Measles Vaccination

The main advantage, of course, is that a measles vaccination protects against the disease. The vaccines currently available also protect against other common childhood diseases. The only con is that mild symptoms of measles appear in a small percentage of vaccine recipients. A measles vaccination gives lifetime immunity from the disease and its complications. Measles is a virus that attacks the respiratory system. Classic symptoms are a high fever, coughing and rash. Highly contagious, symptoms persist for ten days. Though the chances of dying from measles are less than 1%, complications such as bronchitis and/or pneumonia occur in 10% of patients. The death rate in the 1920s was around 30% for measles pneumonia. People who are at high risk for complications are infants and children aged less than 5 years, adults aged over 20 years, pregnant women; people with compromised immune systems, and those who are malnourished. Complications are usually more severe in adults.
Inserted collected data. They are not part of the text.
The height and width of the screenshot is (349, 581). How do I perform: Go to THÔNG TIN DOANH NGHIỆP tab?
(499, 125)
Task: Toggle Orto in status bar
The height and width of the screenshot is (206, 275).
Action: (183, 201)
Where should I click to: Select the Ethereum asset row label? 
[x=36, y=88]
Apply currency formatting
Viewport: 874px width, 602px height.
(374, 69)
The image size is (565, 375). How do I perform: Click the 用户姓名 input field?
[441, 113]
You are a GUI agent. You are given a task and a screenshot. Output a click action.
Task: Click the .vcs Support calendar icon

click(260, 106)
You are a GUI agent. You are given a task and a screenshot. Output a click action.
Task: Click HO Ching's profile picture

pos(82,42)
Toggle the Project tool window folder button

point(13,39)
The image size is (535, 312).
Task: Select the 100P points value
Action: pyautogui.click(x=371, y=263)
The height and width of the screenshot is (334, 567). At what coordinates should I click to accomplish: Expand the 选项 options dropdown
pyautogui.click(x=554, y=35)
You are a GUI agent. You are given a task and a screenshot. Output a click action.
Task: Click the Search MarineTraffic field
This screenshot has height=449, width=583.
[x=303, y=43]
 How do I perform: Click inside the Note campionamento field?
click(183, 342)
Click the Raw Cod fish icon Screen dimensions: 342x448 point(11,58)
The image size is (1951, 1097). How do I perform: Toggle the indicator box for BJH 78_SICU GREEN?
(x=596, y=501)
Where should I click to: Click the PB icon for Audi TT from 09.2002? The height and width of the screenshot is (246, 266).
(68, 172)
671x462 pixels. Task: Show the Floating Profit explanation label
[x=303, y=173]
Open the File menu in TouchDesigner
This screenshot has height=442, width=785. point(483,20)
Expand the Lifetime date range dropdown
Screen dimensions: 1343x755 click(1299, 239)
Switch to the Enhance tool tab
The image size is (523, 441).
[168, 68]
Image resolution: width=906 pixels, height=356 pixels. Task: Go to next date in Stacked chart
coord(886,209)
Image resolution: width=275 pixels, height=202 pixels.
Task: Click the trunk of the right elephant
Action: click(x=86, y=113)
In 2018, about  86% of the world's children received 1 dose of measles vaccine by their first birthday through routine health services – up from 72% in 2000. Two doses of the vaccine are recommended to ensure immunity and prevent outbreaks, as about 15% of vaccinated children fail to develop immunity from the first dose. In  2018,  69% of children received the second dose of the measles vaccine. Of the estimated 19.2 million infants not vaccinated with at least one dose of measles vaccine through routine immunization in 2018, about  6.1 million were in 3 countries: India, Nigeria and Pakistan. Especially countries where children are at risk of being malnourished have the lowest immunization rates. So there is still a lot to do to stop this preventable disease from spreading.